İçeriğe geç

Macron Yine Boyunu Aşan İşlere Girmedi mi?

Bu yılın ilk 8 ayında Fransa’yla ilişkilerde nereden nereye geldik, ana başlıkları ile hatırlatalım.

Fransa Cumhurbaşkanı Macron, Afrin operasyonumuzu “işgâl” olarak niteledi. Sert dille kınadık.

Trump, “Suriye’deki ortak stratejik zorluklara karşı Türkiye’yle işbirliğinin yoğunlaştırılması” görevini verince, YPG’li teröristleri ağırlayıp, “Türkiye ile SDG arasında arabuluculuk yapabiliriz” dedi ve Türkiye’ye karşı Münbiç’e asker gönderme sözü verdi. Gönderdi de. Erdoğan, şöyle tepki gösterdi:

“Fransa’nın yanlış bulduğumuz ve yanılgılardan kaynakladığını umduğumuz ifadelerinden fevkalade üzüntü duyuyoruz. Geçen hafta Macron’un kendisiyle görüştük. Baktım garip garip şeyler söylüyor. Garip garip şeyler söyleyince de frekansı da yüksek oldu, ama söylemek zorunda kaldım. Bizim Silahlı Kuvvetlerimizi asla kabullenemeyeceğimiz bir yere oturtmak kimsenin haddine değil. Terör örgütleri mensuplarını dün bir kez daha en üst düzeyde ağırlayanlar bunun Türkiye’ye karşı husumet hamlesinden başka bir anlamı olmadığını bilmelidir… ‘YPG’ye destek garantisi verdik’, lafa bak. SDG ile Türkiye arasında arabulucu olabiliriz lafı şayet doğruysa, bunu söyleyen kişinin haddini ve boyunu çok aşan bir beyandır bu. Bizde bir söz var ya gelin güvey olmak filan. Sana böyle bir görevi kim verdi. Bunu söyleyen kişinin haddini ve boyunu çok aşan bir beyandır bu. Boyunu aşan işlere girme. Türkiye’nin ne zamandan beri terör örgütleriyle bir masaya oturmak gibi bir sorunu var? Siz terör örgütleri ile beraber masaya oturabilirsiniz, ama Türkiye terör örgütleriyle mücadelesini Afrin’de olduğu gibi yapacak. Bu tavrından sonra Fransa’nın hiçbir terör örgütünden, hiçbir teröristten, hiçbir terör eyleminden şikayetçi olma hakkı kalmamıştır. Bizim bu konuda şakamızın olmadığını anlamaları için daha ne söylememiz gerekiyor?”

Yapılacak İş
Fransa ile ilişkiler üzerine olan metinden, "İçeriğe geç" sözcüklerinin bulunduğu yerden başlayıp "Sert dille kınadık." sözcüklerinden sonra bitecek biçimde ilgili kısmı aynen aktarın. Sonraki satırlar, metinden ayrı bir malzemedir.

Verilen Malzeme
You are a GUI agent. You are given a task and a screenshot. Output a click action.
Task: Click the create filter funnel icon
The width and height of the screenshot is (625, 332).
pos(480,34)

Doğru Yanıt
İçeriğe geç

Macron Yine Boyunu Aşan İşlere Girmedi mi?

Bu yılın ilk 8 ayında Fransa’yla ilişkilerde nereden nereye geldik, ana başlıkları ile hatırlatalım.

Fransa Cumhurbaşkanı Macron, Afrin operasyonumuzu “işgâl” olarak niteledi. Sert dille kınadık.